2015年10月15日

ひがむ


「ひがむ」という言葉が引っかかって,調べ出した。余り奥行はないだろうと,多寡をくくって始めた。

字は,

僻む

と当てる。辞書(『広辞苑』)は,

ねじける,ひねくれる,特に,物事を素直に受け取らず,自分に不利であると歪めて考える,

とあり,他動詞だと,

ひがむようにする,曲げる,曲げて受け取る,

という意味になる。これで終わりのはずである。念のため,ネットで意味を確かめると,

物事を素直に受け取らないで、曲げて考える。自分が不利なようにゆがめて考える。
ゆがんだ考え方をする。考え方がまちがっている。
物の見方がかたよっている。偏屈な考え方をする。ひねくれる。
正常な状態ではなくなる。もうろくする。
ことさらに事実とちがわせる。ゆがめる。

と,よりニュアンス差を言語化して,詳細になる。

語源を調べると,

「ヒガ(僻・ゆがみ・曲り)+ム(動詞化)」
● ● ● ● ●
# 作業指示
「ひがむ」の抜粋を、「ねじける,ひねくれる,特に,物事を素直に」を含む語句から書き始め、「物事を素直に受け取らないで、曲げて考える。自分が不利なようにゆがめて考える。」の後で止めて書き直してください。その際、「素直に」を「まっすぐに」に置き換えてください。 このあとのデータは、上の抜粋とは別の資料です。

保存済みデータ項目:
● ● ● ● ●
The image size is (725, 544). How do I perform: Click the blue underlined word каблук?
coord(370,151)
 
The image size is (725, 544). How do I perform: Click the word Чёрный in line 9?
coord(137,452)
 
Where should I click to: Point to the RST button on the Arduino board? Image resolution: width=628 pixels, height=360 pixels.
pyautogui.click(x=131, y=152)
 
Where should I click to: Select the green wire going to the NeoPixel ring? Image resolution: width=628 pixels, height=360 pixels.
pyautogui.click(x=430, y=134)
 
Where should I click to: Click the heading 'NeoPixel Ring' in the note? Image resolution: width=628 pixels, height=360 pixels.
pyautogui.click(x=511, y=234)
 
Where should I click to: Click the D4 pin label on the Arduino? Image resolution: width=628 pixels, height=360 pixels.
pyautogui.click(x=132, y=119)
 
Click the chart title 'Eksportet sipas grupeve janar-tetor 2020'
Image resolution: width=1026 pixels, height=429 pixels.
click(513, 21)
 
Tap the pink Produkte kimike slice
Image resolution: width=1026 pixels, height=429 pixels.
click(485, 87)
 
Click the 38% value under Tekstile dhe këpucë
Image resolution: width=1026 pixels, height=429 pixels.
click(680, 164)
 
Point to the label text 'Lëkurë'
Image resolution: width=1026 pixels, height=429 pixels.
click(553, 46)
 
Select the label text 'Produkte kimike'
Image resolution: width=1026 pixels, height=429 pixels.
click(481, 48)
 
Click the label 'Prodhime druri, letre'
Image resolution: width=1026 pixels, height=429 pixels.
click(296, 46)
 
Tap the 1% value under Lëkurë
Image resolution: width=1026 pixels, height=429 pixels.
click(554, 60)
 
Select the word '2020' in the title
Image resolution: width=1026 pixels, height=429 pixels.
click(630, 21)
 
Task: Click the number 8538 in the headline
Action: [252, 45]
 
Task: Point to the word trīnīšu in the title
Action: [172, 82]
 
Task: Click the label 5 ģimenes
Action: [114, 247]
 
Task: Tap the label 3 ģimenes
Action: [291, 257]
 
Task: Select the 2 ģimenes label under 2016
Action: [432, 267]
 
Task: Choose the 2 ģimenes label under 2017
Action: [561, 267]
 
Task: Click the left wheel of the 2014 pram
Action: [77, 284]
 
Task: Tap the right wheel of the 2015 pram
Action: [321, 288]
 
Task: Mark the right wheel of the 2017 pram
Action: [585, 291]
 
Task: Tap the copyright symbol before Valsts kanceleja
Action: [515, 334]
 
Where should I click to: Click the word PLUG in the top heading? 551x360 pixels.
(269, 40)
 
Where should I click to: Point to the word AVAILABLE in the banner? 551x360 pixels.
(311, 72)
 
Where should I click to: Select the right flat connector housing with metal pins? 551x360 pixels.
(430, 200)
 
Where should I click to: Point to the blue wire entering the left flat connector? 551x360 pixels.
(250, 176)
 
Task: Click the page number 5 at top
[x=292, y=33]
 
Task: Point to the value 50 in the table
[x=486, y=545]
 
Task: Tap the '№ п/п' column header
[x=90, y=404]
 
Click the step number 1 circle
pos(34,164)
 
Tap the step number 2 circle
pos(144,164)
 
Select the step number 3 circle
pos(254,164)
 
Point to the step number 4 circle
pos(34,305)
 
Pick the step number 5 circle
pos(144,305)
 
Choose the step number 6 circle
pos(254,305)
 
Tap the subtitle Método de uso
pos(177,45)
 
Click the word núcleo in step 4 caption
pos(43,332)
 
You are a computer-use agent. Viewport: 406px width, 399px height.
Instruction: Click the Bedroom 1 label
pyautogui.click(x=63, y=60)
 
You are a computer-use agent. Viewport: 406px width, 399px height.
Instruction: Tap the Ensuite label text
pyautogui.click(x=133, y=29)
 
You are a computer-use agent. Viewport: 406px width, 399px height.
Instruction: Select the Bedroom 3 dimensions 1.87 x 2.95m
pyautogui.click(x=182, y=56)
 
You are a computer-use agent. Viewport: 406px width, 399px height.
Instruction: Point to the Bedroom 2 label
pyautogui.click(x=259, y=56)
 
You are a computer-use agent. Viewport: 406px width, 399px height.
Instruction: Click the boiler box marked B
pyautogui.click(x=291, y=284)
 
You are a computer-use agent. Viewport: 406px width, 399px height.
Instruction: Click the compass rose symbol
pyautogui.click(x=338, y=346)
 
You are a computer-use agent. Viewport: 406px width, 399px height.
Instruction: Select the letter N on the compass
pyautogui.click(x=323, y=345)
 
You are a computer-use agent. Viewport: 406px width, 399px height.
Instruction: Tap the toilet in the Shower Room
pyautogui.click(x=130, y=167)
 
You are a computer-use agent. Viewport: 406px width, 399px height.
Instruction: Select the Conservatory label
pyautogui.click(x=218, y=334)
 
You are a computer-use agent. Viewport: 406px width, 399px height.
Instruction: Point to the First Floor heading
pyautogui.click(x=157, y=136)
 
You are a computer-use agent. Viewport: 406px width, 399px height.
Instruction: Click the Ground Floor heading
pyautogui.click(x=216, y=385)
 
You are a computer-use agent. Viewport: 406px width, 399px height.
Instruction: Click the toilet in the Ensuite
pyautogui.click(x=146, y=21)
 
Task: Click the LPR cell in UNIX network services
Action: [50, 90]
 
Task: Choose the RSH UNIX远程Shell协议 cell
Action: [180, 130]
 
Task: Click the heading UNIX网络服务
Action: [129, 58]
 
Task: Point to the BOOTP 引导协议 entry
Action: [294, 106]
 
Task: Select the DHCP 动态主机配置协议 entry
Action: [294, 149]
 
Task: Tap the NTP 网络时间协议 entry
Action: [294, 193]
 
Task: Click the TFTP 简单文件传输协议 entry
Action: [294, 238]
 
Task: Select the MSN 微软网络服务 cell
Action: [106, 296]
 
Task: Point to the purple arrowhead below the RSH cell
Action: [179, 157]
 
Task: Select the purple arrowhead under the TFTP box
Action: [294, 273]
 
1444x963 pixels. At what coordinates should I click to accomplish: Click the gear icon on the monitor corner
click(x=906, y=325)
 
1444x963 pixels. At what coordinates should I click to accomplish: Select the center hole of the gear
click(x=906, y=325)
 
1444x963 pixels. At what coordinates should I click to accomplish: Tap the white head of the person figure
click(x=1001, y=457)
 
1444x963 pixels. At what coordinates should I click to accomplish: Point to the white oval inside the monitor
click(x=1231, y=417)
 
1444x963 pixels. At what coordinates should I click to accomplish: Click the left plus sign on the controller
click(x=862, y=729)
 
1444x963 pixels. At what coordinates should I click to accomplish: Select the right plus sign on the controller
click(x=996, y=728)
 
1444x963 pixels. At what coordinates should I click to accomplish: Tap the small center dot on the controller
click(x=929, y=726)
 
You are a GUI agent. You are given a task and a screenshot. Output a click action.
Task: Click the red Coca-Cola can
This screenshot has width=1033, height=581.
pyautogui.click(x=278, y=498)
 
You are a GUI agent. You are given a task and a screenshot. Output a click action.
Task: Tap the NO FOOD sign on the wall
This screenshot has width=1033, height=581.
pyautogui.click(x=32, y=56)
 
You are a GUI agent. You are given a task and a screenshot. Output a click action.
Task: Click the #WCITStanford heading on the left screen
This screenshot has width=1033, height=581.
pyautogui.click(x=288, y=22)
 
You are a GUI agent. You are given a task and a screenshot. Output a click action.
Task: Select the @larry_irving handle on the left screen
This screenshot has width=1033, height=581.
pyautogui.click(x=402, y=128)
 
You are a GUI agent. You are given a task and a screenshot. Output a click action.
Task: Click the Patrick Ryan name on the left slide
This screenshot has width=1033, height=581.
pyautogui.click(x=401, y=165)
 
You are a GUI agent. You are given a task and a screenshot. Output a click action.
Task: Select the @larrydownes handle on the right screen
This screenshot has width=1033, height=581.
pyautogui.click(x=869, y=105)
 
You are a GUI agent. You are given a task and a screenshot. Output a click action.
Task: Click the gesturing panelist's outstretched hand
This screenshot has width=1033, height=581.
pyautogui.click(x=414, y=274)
● ● ● ● ●
# 作業結果
ねじける,ひねくれる,特に,物事をまっすぐに受け取らず,自分に不利であると歪めて考える,

とあり,他動詞だと,

ひがむようにする,曲げる,曲げて受け取る,

という意味になる。これで終わりのはずである。念のため,ネットで意味を確かめると,

物事をまっすぐに受け取らないで、曲げて考える。自分が不利なようにゆがめて考える。